Wij krijgen te horen dat de scolaire inzinking van dochterlief deels te wijten is aan haar neiging ‘hors sujet’ te gaan, afdwalen dus, de draad van het betoog verliezen. Zoiets wordt hier behoorlijk afgestraft. En terecht, in het bedrijfsleven heeft men niets te schaften met beuzelaars. Het is iets wat ze zonder al te veel moeite kan verbeteren. In een blog hoeft men gelukkig met dit soort disciplines geen rekening te houden.

We worden alvast ‘gebrieft’ op de komende ‘concours’ (afval examens). Er zijn 2 filters, de 1ste is het schriftelijke examen met het zwaartepunt op de wiskunde. Als men dat haalt is men ‘admissible’. De 2e filter zijn de mondelinge examens om de ‘culture générale’ te testen en vooral ook de ‘personalité’, met dien verstande dat de HEC cerebralere eisen stelt dan de 2 andere top-instellingen ESSEC en de ESCP-EAP. In de filosofie van de ‘classes préparatoires’ is het niet de bedoeling dat de prestatie geheel ten koste gaat van het karakter. Aan dit soort mondelinge examens zit een heel ritueel vast. Ze zijn soms openbaar. Kom daar nog op terug om U te vergasten op het mondelinge examen voor de ENA (Ecole Nationale d’Administration, de school voor de zeer hoge ambtenaren).
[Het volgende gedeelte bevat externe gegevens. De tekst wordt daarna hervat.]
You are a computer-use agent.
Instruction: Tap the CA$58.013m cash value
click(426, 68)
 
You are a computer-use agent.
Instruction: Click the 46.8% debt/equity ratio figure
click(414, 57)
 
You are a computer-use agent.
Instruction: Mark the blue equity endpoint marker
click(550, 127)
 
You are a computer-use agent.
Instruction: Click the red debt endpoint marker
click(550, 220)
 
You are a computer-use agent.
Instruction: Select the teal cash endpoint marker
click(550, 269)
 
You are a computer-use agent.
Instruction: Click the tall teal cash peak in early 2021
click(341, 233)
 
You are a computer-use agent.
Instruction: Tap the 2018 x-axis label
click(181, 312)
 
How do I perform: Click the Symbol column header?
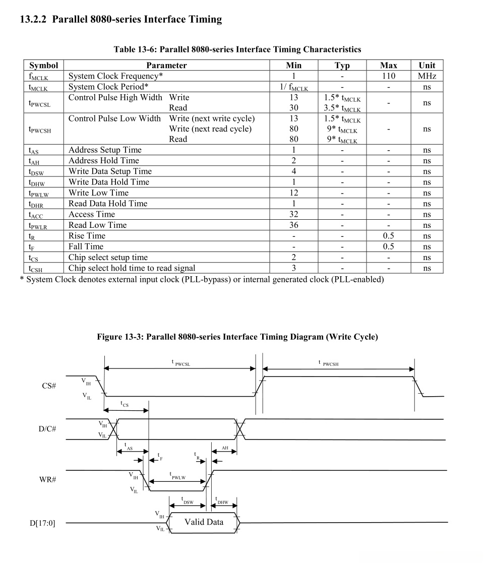click(44, 65)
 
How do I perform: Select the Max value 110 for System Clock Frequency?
click(388, 76)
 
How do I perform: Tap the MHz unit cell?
click(427, 76)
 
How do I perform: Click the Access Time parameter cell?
click(92, 214)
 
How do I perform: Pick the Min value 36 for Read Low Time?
click(293, 225)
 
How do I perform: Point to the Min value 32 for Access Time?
click(293, 214)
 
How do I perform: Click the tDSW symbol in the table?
click(36, 172)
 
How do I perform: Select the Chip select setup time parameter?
click(108, 257)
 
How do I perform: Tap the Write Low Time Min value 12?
click(293, 193)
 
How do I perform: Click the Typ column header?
click(342, 65)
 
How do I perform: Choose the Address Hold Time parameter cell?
click(104, 160)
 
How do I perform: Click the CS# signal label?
click(48, 386)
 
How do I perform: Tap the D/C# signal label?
click(47, 429)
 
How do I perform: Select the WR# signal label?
click(47, 479)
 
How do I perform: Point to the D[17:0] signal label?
click(42, 523)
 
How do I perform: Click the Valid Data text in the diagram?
click(204, 522)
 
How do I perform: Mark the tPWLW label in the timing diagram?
click(177, 476)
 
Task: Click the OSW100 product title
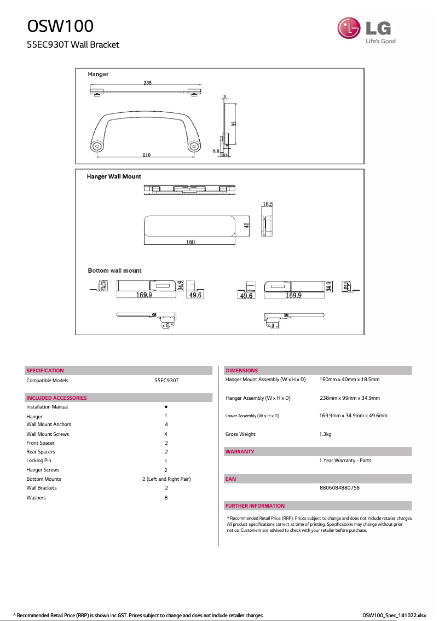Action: click(x=60, y=26)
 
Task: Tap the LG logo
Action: click(x=366, y=31)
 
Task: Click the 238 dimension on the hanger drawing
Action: click(x=148, y=83)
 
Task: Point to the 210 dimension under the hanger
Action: click(x=147, y=155)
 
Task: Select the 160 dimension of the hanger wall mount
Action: click(x=190, y=242)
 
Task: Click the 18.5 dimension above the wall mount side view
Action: click(x=268, y=204)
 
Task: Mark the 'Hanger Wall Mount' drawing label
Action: click(x=114, y=176)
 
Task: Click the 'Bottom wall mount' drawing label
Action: click(x=114, y=271)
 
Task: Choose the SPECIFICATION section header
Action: click(x=45, y=371)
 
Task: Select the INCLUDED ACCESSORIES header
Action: click(x=56, y=398)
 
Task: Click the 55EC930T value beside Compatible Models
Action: click(x=166, y=380)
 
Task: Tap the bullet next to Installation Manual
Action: click(x=166, y=407)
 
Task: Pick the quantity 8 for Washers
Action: click(x=166, y=498)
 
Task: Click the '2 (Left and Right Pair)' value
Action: click(x=166, y=479)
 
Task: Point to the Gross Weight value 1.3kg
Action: click(x=325, y=434)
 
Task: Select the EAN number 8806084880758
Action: click(x=339, y=488)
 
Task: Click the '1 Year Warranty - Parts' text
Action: click(x=345, y=461)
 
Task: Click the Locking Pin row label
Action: click(x=39, y=461)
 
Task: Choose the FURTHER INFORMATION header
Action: click(x=255, y=506)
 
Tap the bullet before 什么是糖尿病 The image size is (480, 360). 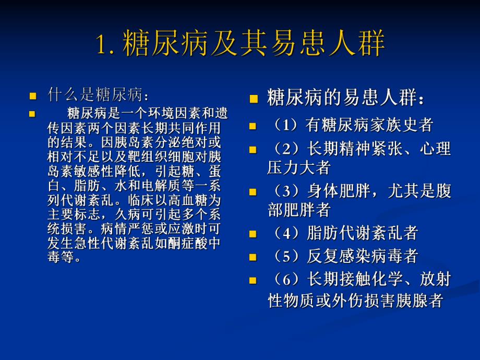33,96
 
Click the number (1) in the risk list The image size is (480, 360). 286,125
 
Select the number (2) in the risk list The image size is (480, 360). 286,149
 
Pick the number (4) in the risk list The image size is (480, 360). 286,232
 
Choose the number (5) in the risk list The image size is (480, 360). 286,256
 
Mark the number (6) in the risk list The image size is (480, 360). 286,280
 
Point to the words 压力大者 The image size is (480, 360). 299,168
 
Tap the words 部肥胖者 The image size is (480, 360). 299,210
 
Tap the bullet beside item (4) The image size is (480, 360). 253,233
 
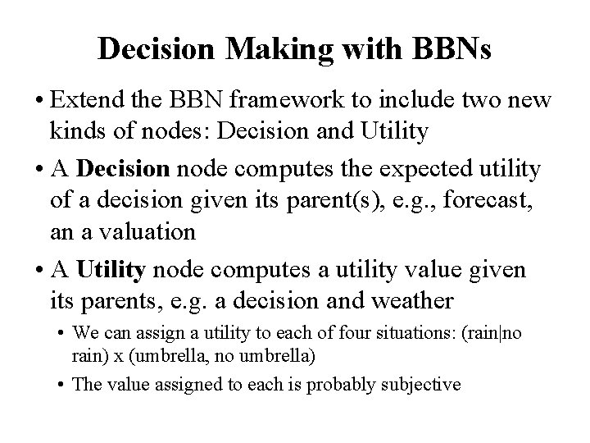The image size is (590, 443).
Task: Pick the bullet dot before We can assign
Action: point(63,335)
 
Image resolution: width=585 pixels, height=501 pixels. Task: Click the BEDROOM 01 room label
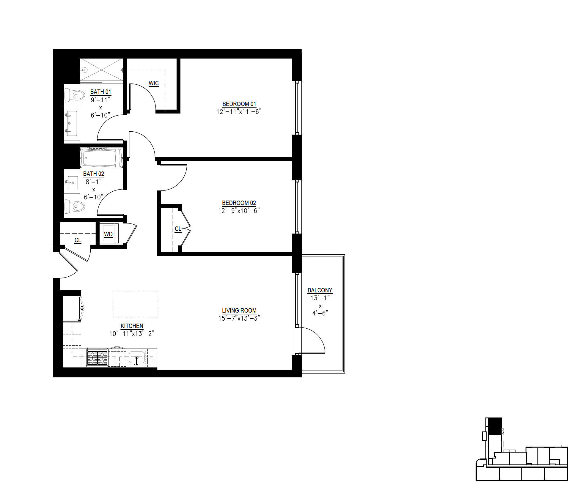(239, 104)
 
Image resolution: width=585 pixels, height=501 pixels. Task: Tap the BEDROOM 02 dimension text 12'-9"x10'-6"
(239, 211)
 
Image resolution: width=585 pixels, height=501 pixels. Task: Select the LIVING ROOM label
(239, 311)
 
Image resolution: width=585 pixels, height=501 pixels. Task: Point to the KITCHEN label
(132, 326)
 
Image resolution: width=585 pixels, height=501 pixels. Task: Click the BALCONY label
(320, 290)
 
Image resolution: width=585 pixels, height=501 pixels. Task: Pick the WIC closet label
(154, 83)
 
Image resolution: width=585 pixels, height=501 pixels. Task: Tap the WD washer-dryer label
(108, 234)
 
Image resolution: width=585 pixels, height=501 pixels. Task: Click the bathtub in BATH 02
(101, 157)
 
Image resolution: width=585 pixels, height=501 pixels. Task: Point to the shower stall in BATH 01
(101, 70)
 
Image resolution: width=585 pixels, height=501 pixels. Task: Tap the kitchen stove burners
(97, 358)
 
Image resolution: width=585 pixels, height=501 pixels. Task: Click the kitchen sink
(136, 357)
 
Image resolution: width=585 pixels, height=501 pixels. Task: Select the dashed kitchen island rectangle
(135, 305)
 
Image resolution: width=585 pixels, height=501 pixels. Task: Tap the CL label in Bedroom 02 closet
(178, 229)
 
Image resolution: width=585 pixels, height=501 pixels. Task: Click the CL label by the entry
(78, 240)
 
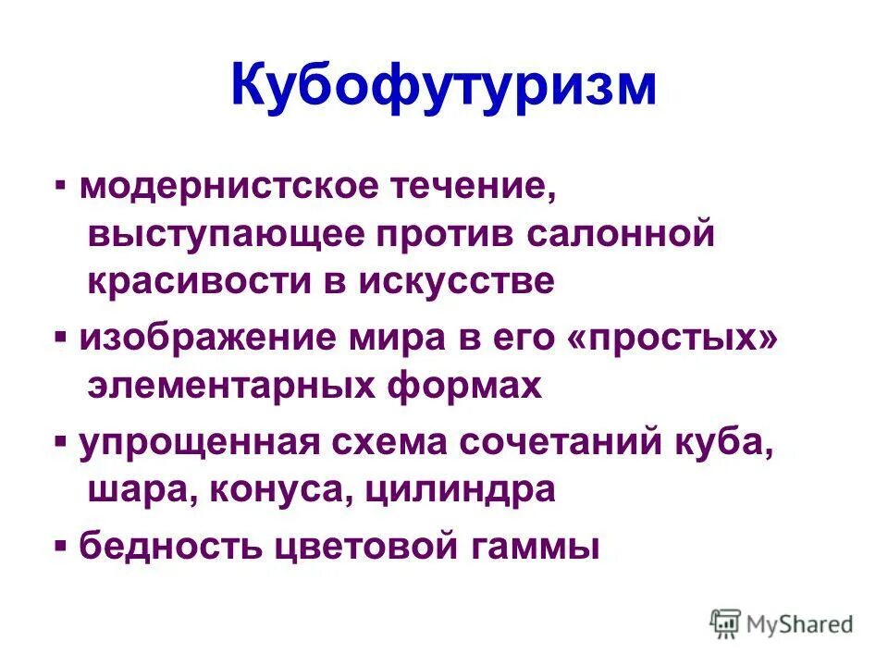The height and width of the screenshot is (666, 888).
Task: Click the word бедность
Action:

Zoals de laatste keer werd de morgen afgesloten met een lunch in de schoolkantine, waarvan ik dacht dat het alleen voor de leraren was. In feite gebruiken de leerlingen hier ook hun maaltijden. In zijn genre was het heel wat sfeervoller dan wat ik elders weleens meemaak (formica, etenswalm, buismeubels, geen uitzicht, iedereen democratisch bij elkaar, maar zonder élégance: noodzakelijke voedselverschaffing van een menshouderij). Gedekte tafels, drie gangen en ‘vin à volonté’ (voor de ouders), voor- en nagerecht in de vorm van zelfbediening. De echtparen zitten naast elkaar aan ronde tafels voor 10. Bij normale dîners zou het ondenkbaar zijn dat man en vrouw als echtpaar naast elkaar zouden zitten… Het deed me ook denken aan de verzuchting van een Nederlandse klant op bezoek bij zijn Franse filiaal die moest constateren dat in de arbeiderscantine er meer keus was en de dissen smakelijker waren dan in zijn directie eetzaal… Zulke kwaliteitsverschillen zijn jammer genoeg niet statistisch te meten en men vindt het uiteraard niet terug in het BNP.
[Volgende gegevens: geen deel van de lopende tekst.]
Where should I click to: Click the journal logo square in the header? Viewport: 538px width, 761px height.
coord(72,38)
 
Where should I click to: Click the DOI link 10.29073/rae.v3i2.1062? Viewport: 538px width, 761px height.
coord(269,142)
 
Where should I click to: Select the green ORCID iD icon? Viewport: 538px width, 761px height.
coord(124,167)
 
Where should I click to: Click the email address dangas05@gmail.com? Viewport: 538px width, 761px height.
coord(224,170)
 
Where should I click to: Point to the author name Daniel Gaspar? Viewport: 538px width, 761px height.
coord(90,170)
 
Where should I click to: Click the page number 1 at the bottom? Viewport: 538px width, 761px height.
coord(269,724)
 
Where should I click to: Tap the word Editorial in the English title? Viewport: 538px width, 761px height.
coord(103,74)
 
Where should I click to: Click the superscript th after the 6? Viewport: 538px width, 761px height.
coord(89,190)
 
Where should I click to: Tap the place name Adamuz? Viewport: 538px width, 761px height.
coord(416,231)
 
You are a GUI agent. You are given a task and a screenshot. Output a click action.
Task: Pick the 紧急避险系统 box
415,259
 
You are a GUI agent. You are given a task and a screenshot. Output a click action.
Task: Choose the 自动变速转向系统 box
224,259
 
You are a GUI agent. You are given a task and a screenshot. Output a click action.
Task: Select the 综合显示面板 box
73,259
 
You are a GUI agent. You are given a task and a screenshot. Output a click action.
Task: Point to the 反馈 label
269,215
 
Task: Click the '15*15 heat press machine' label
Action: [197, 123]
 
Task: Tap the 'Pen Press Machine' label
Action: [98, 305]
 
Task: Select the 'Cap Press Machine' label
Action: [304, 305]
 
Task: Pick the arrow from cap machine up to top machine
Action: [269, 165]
)* …ze (= Franse HNLers) gaan door met hun dodelijke praktijk, omdat ze volharden met de toevoeging van ideologische kunstgrepen, waardoor aan het eind van 6e klas (=LO) er zoveel ongeletterde kinderen zijn; aan het eind van de 3e klas (=MO) 150.000 jongeren zonder hoop noch kennis worden uitgesloten en terwijl ze ook nog het Brevet (= intermediair examen van 15 jarigen) hebben versjacherd en na het Eindexamen zoveel leerlingen rauw in de universitaire valkuil hebben geworpen…

)** Gemiddelde ouders van leerlingen waarvan er 13 in een dozijn gaan, willen de werkelijkheid niet weten, ze willen gerustgesteld worden. Zoals de domme moeder die op een ouderdag van de middelbare school vroeg of haar kind na een jaar al wat Duits kon spreken. Nee, had de lerares moeten zeggen, 3 jaar bloed, zweet en tranen, maar in plaats daarvan was het: ‘mais oui, Madame, il peut aller dans un magasin allemand et poser des questions à la vendeuse’. ‘To travel hopefully is a better thing than to arrive’, zouden de Engelsen bloemrijk zeggen.
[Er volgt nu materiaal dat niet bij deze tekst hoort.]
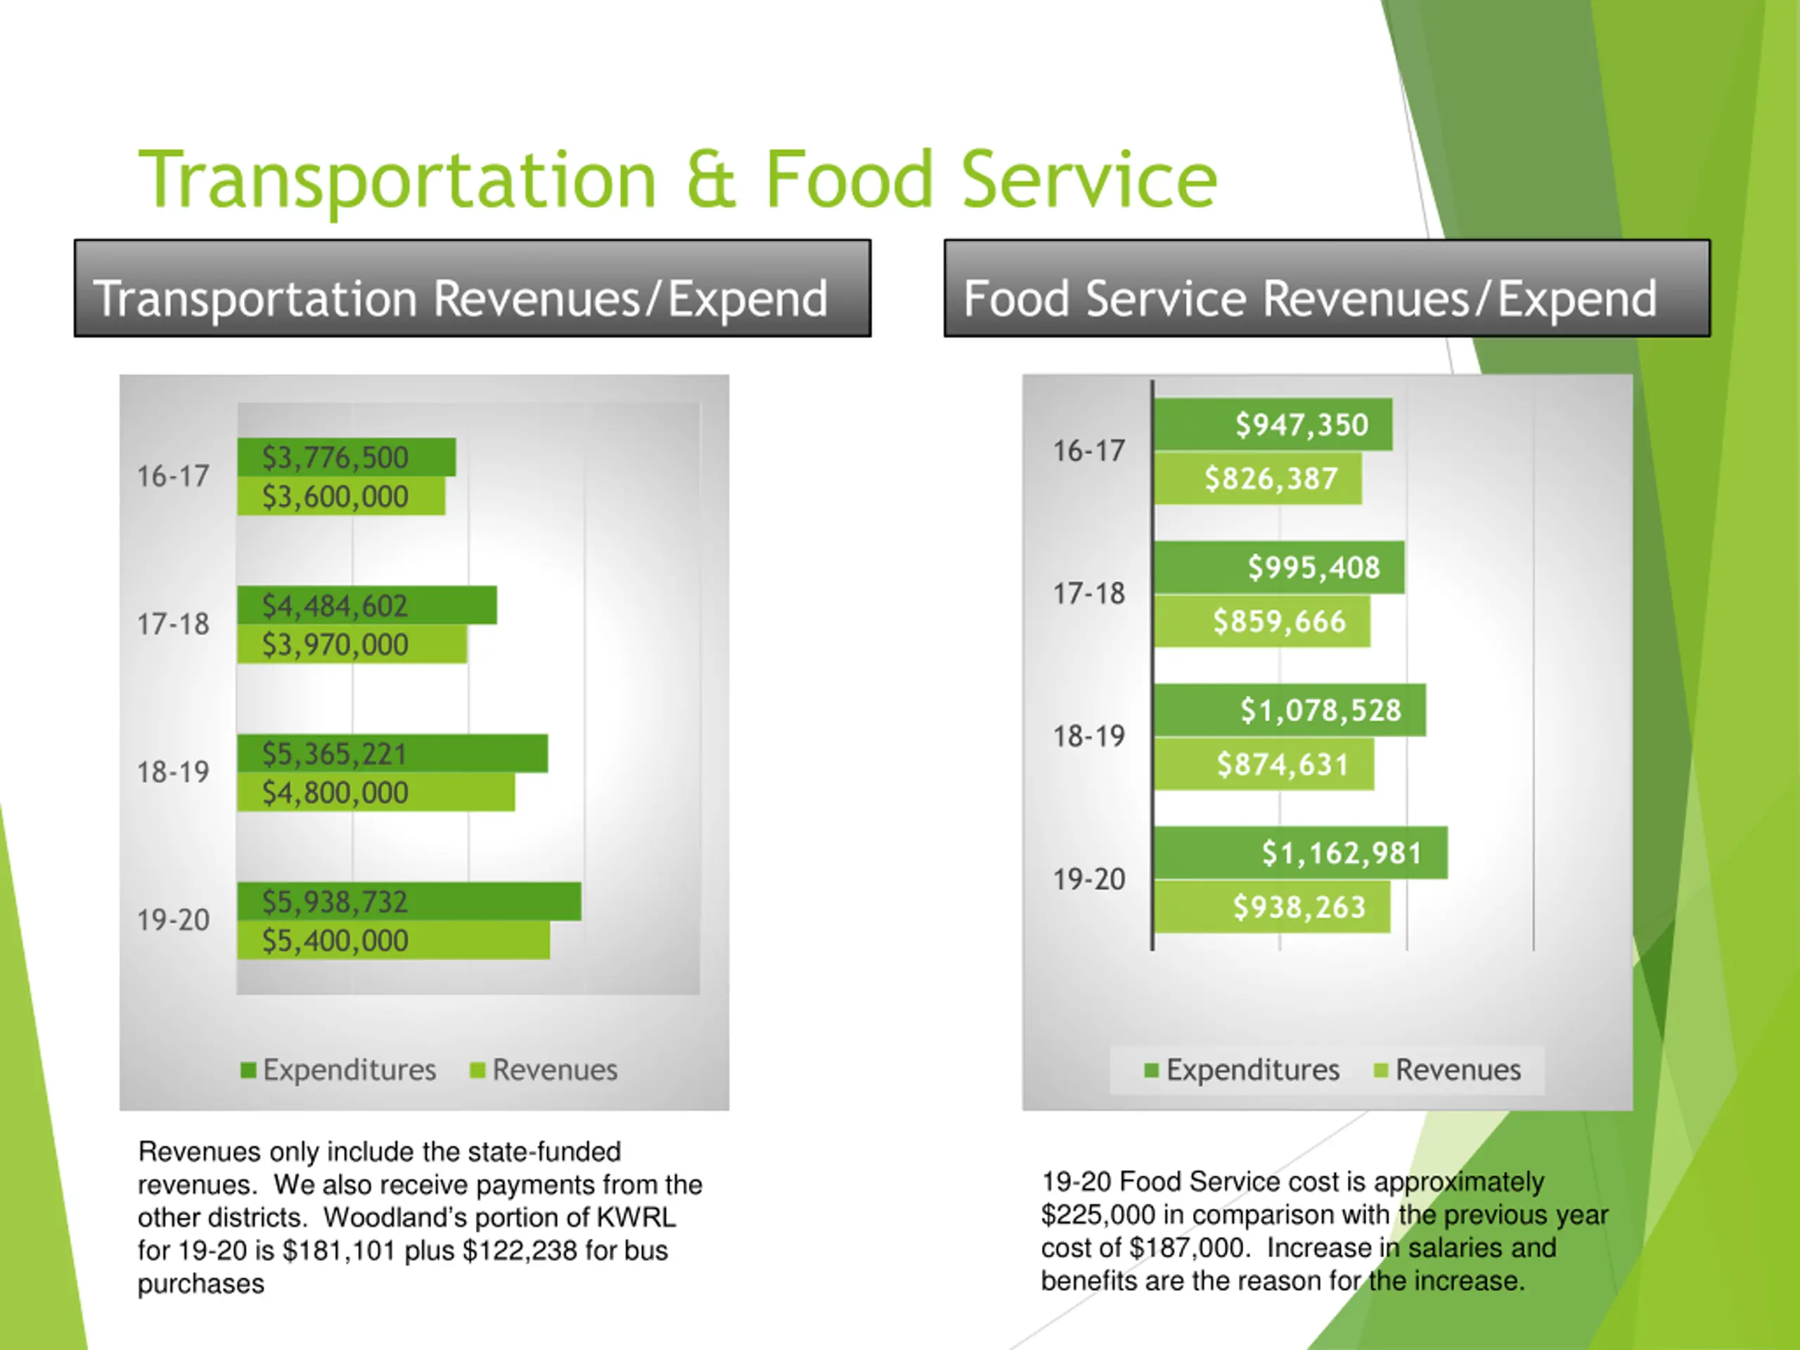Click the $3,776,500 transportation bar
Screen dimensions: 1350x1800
coord(347,457)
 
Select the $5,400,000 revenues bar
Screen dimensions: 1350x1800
coord(393,941)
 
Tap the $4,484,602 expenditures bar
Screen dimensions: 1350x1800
coord(367,605)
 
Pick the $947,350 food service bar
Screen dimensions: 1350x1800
coord(1273,425)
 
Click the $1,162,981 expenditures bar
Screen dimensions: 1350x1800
coord(1300,854)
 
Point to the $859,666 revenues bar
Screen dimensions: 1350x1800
coord(1262,622)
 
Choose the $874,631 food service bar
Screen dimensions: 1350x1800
coord(1264,765)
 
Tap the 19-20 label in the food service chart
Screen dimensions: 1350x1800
coord(1088,880)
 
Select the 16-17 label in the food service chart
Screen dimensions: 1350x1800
coord(1088,451)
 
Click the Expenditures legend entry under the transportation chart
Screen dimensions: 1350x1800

)*** De leraren van de ‘classes préparatoires’ staan aan de top van de leraren hiërarchie qua opleiding, ervaring en vaardigheid om te gaan met de leerlingen. Hun basistaak bestaat uit 10 lesuren. Dat lijkt niet zoveel, maar in hun klassen zitten gemiddeld 40 leerlingen met navenant extrawerk voor de correcties. De leraren moeten zich ook goed voorbereiden vooral in de algemene kennissfeer (Histoire-géographie, filosofie, taalbeheersing) waar het thema ieder jaar veranderd, ‘beauté’ dit jaar. Het zijn jaren van 38 weken, en ook op zaterdagmorgen wordt er les gegeven. Wat typerend is voor de ondoorschijnendheid van de salariëring voor de hogere ambtenaren geldt ook voor hen. Hoe hun salaris precies is samengesteld is een mysterie, het zou € 3.500 à 4.000 bruto moeten zijn voor een leraar in de 40. Sommigen hebben wetenschappelijke nevenactiviteiten.